*TUJUAN TUGAS 1*.
Jawablah pertanyaan berikut berdasarkan kutipan terpilih:
(a) Siapa penulis tulisan tersebut?
(b) Siapa yang meriwayatkan hadis yang dikutip di awal?
(c) Apa saja tiga sebab seseorang dapat menjadi ahli waris dalam faraidh Islam?
*TUJUAN TUGAS 2*.
Terjemahkan kalimat dari kutipan terpilih berikut ke dalam bahasa Inggris: "Hubungan wala' adalah hubungan kewarisan karena seseorang pernah membebaskan orang lain dari perbudakan (kemudian yang dibebaskan itu meninggal) sehingga yang membebaskan itu berhak mewarisi."
*TUJUAN TUGAS 3*.
Ulangi secara persis bagian kutipan terpilih mulai dari kata "(HR Bukhari dan" sampai dengan kata "itu berhak mewarisi.".

*KUTIPAN TERPILIH*.
----
Jumat, 12 Desember 2008

Ilmu Faraidh: Ahli Waris dan Klasifikasinya

Oleh Achmad Yani, S.T., M.Kom.

"Berikanlah faraidh (bagian-bagian yang telah ditentukan) kepada yang berhak, dan selebihnya berikanlah kepada laki-laki dari keturunan laki-laki yang terdekat."
(HR Bukhari dan Muslim)


Dalam faraidh Islam, seseorang dapat menjadi ahli waris dari orang lain dikarenakan adanya salah satu dari tiga sebab, yaitu hubungan kekerabatan (hubungan nasab, hubungan darah), hubungan perkawinan, dan hubungan wala'. Hubungan wala' adalah hubungan kewarisan karena seseorang pernah membebaskan orang lain dari perbudakan (kemudian yang dibebaskan itu meninggal) sehingga yang membebaskan itu berhak mewarisi.
----
*BAGIAN DATA*.
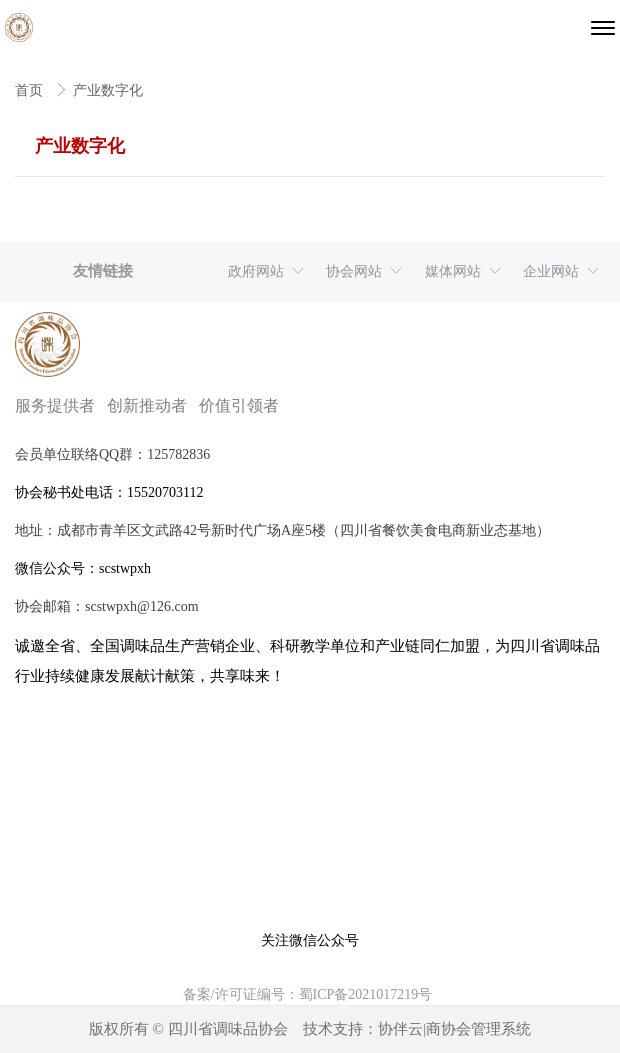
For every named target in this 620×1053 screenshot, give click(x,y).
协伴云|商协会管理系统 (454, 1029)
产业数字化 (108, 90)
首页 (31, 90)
----
*JAWABAN TUGAS 1*.
(a) Achmad Yani, S.T., M.Kom.
(b) Bukhari dan Muslim.
(c) Hubungan kekerabatan (hubungan nasab, hubungan darah), hubungan perkawinan, dan hubungan wala'.

*JAWABAN TUGAS 2*.
A wala' relationship is an inheritance relationship that arises because a person once freed another from slavery (and the freed person then died), so that the one who did the freeing is entitled to inherit.

*JAWABAN TUGAS 3*.
(HR Bukhari dan Muslim)


Dalam faraidh Islam, seseorang dapat menjadi ahli waris dari orang lain dikarenakan adanya salah satu dari tiga sebab, yaitu hubungan kekerabatan (hubungan nasab, hubungan darah), hubungan perkawinan, dan hubungan wala'. Hubungan wala' adalah hubungan kewarisan karena seseorang pernah membebaskan orang lain dari perbudakan (kemudian yang dibebaskan itu meninggal) sehingga yang membebaskan itu berhak mewarisi.